Birini söyleyeyim: İnsanımız, dil bilmez ama başka dilleri çat pat konuşmak için çırpınır. Hepimiz, bir yabancı görünce birkaç dilden bildiğimiz üç beş kelimeyle onunla irtibat kurmaya çalışırız. İlk bakışta iyi bir davranış gibidir. Yardım etmek isteriz, kabul. Ancak, bu yalnız misafirperverlikle açıklanamaz. Dolandırmadan soralım: Bu davranışta, kendinden kaçış demesek de kendi değerine yabancılaşma temel bir yönlendirici değil mi? Yaşadıklarımıza bakarsak maalesef öyledir. Asıl üzerinde düşüneceğimiz ve tamir edeceğimiz bu psikolojik yarılmadır.
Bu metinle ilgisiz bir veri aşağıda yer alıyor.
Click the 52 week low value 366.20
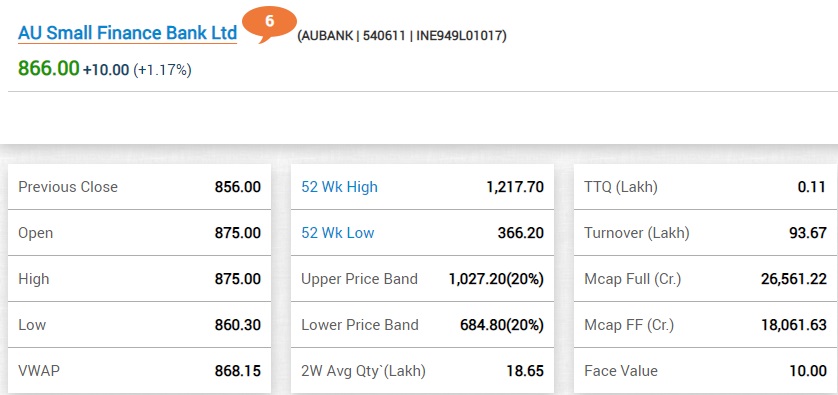838x395 pixels. [x=521, y=233]
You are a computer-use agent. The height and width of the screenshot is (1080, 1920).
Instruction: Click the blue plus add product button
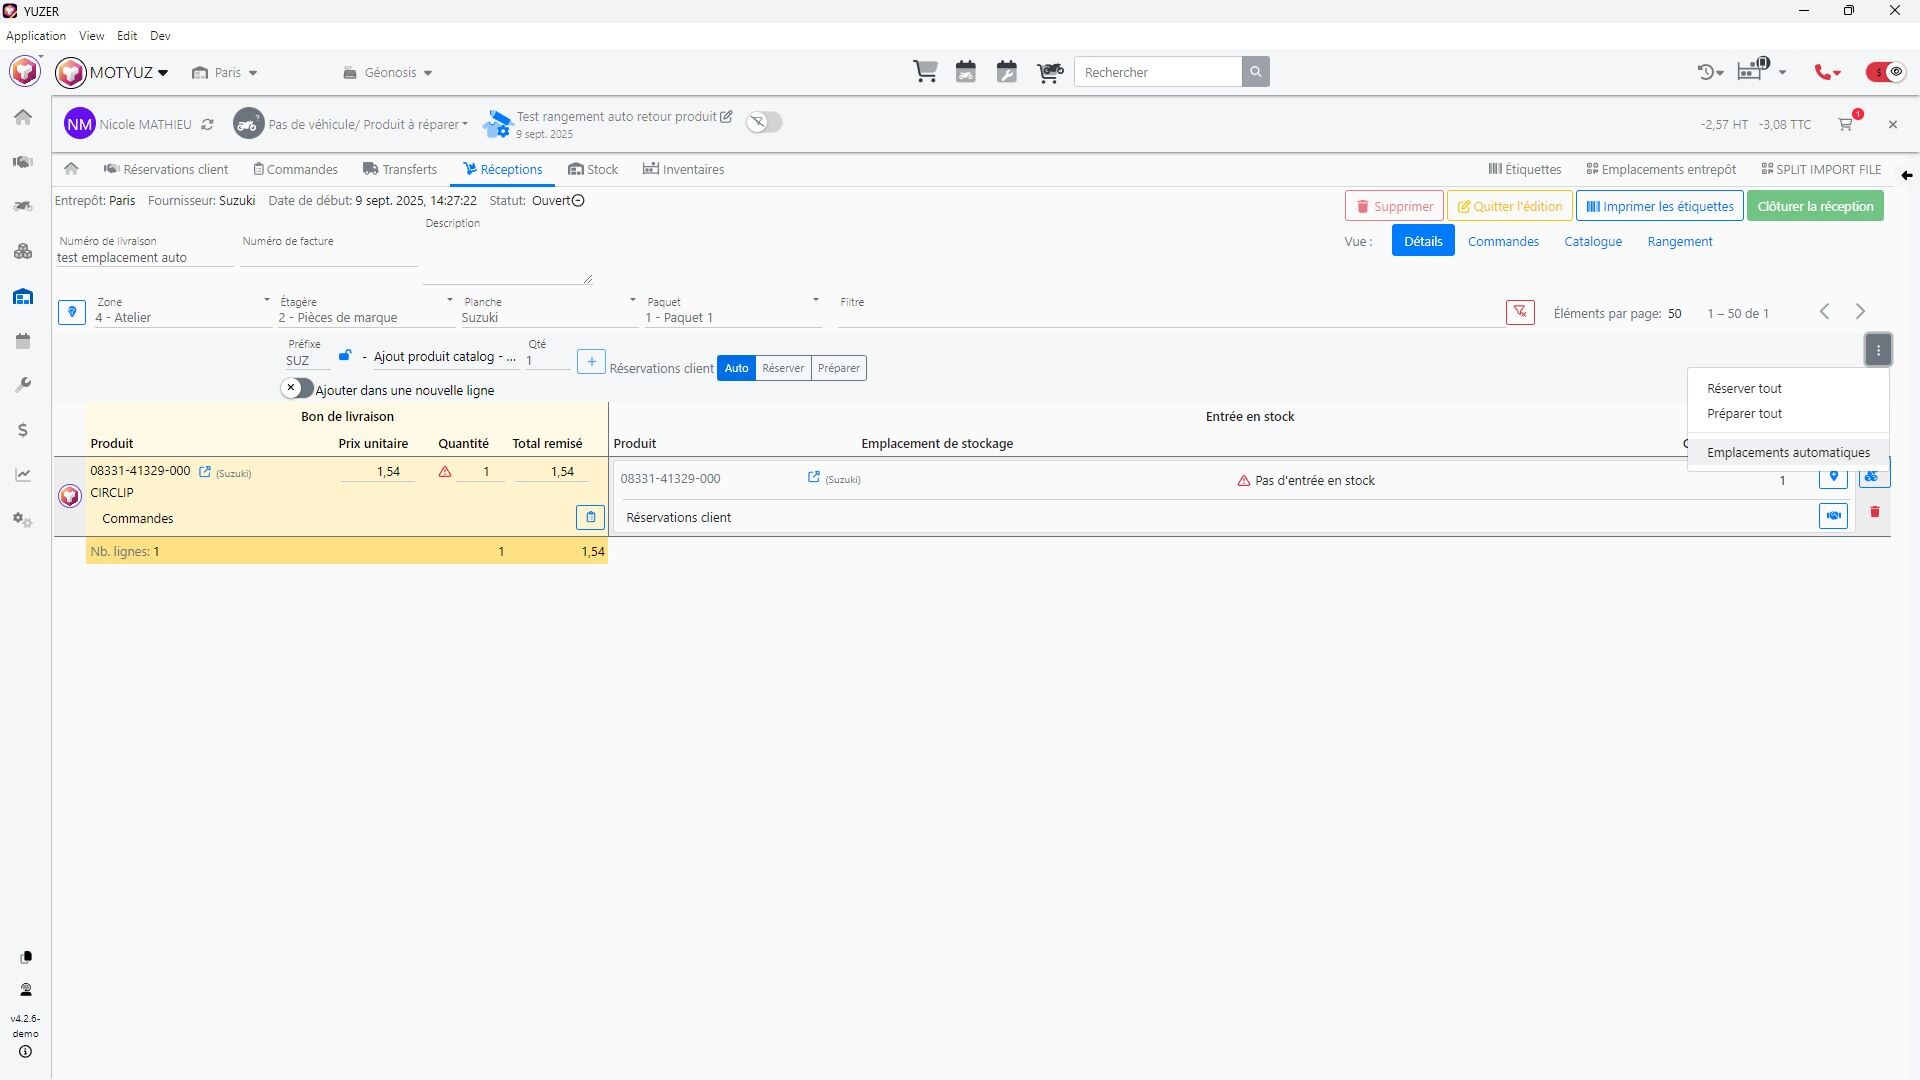click(591, 362)
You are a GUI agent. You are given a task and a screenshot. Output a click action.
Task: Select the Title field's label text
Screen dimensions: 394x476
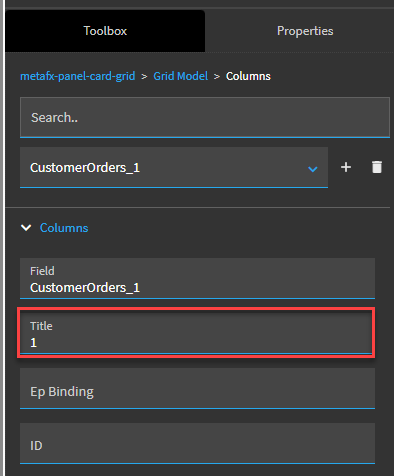coord(41,326)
Bu durumun yol açtığı komik ve aslında çok üzücü durumları hepimiz hatırlar, fıkra gibi dinleriz. Eski Türk filmlerinde bu durumla alay eden ne hoş sahneler vardır. Olay, en sık şöyle gelişir: Simasını Türk’e benzetemediğimiz birine yaklaşırız. Bir kaç dilden sormaya başlarız. O muzipçe güler. Sonunda dayanamaz veya keyfi yeter ve “Ne çabalıyorsun kardeş, ben Türk’üm!” deyiverir.
Batı memleketlerinde de bunun tersi örnekler çok yaşanır. Bir yer sorarsanız, kendi dilinde sormadınızsa, size cevap vermez. Bir diğeri sorunuzu anladığı halde sorduğunuz dilde değil kendi dilinde cevap verir. Bu iki hal en çok yaşanandır. Bir üçüncüsü de var ki ne kadar nazik söylenirse söylensin tokat gibidir. Bu yakınlarda hikâyeci-romancı sevgili Füsun Menşure’den dinledim. Almanya’da doğmuş bir yazarımızdır. Düsseldorf’ta bir semtte tam bilemediği bir yeri İngilizce sorar. Muhatabı Alman, “ İngilizceniz çok iyi, Almancayı da bu şekilde öğrenin ve o suretle kolayca adresi bulacaksınız!” der. Elin adamı böyle milliyetçi.
Diyeceğim o ki, dil sevgisinin bu derecesi bize uzak. Hatta biz bunu nobranlık olarak algılar ve nezakete uygun bulmayız. Hadi bunu yapmayalım da biraz milliyetçi olalım.